Using kitchen thermometers for meat is the best way to tell if meat items are done cooking or not. Time is ok for approximations but due to different calibrations of ovens the kitchen thermometer should have the final say in whether your pork roast has cooked enough. The usual parts of a kitchen thermometer are the probe that gets inserted into the meat and a read out of the temperature of some type.
These thermometers are made with a probe that contains a coil of two different metals that have different temperatures at which they expand. The coil operates a dial type read out and is the average of the two metals. These thermometers are oven safe and made to remain in the food during cooking time. The are of the probe that can accurately measure temperature is around 2 inches from the tip. a bimetallic-coil thermometer is good for thick meats such as roasts.
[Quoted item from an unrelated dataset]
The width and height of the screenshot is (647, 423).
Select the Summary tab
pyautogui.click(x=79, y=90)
Thermocouple thermometers have two thin wires at the tip of a probe that the temperature is measure and read on a digital read out. Thermocouple thermometers are used in laboratories and are very fast at a read out of a temperature. They can display a temperature in from 2 to 5 seconds. Because the reading of the temperature is in the tip of the probe thermocouple thermometers can be used with foods off all thickness especially thin foods. Thermocouple thermometers are used for a quick reading and are not intended to remain in the food while cooking.
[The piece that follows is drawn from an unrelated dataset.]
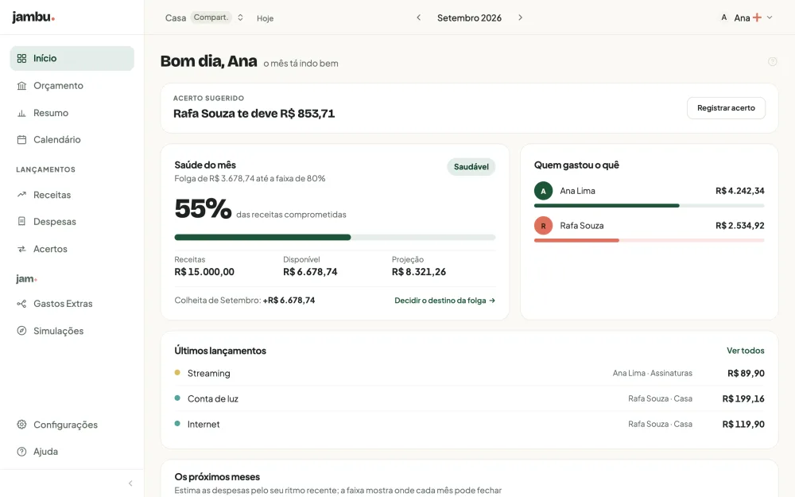Click the receitas comprometidas progress bar
The height and width of the screenshot is (497, 795).
[335, 237]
A more recent technology called platinum resistive thermal device is quickly becoming a replacement for thermocouple probe measurement devices in food service. The Fluke FoodPro Plus is a new offering well worth looking into.
Thermistor type food thermometers are compact and product a reading very quickly. They are designed with a ceramic semiconductor that measures the temperature. The semiconductor is in the tip of the probe secured with a temperature sensitive epoxy. The placement of the measuring device in the tip of the probe allows measurement of all thickness of foods. The temperature will be read in approximately 10 seconds. Thermistor thermometers are not made to remain in food. The readout on the thermistor thermometer can be digital or dial.
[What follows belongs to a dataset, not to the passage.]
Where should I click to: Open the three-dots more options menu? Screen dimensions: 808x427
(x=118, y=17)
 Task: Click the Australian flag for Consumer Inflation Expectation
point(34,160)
Any of these types of meat thermometers can do the job. You need to know where the temperature measuring device is located in the probe of the thermometer as the center of thicker cuts of meats will be cooler than closer to the skin. You want to take your reading from the coolest point of the meat. If it is a boneless piece the place to take the temperature would be the center while a bone in item the temperature would be close, but not touching the bone. For instance a Turkey would be the thigh near the bone. Finally if you are not using an oven safe thermometer that you will leave in through out the cooking time then push the thermometer in on the top of the meat rather than on the side. Since you will be taking the thermometer out a hole on the side of the meat will leak those lovely juices that give flavor and moisture while a hole on top will not leak much.
There are different models even among these types of meat thermometers. I have used most of them and find the simplest of design to be the best, that is if you cannot afford the couple of hundred for a thermocouple thermometer.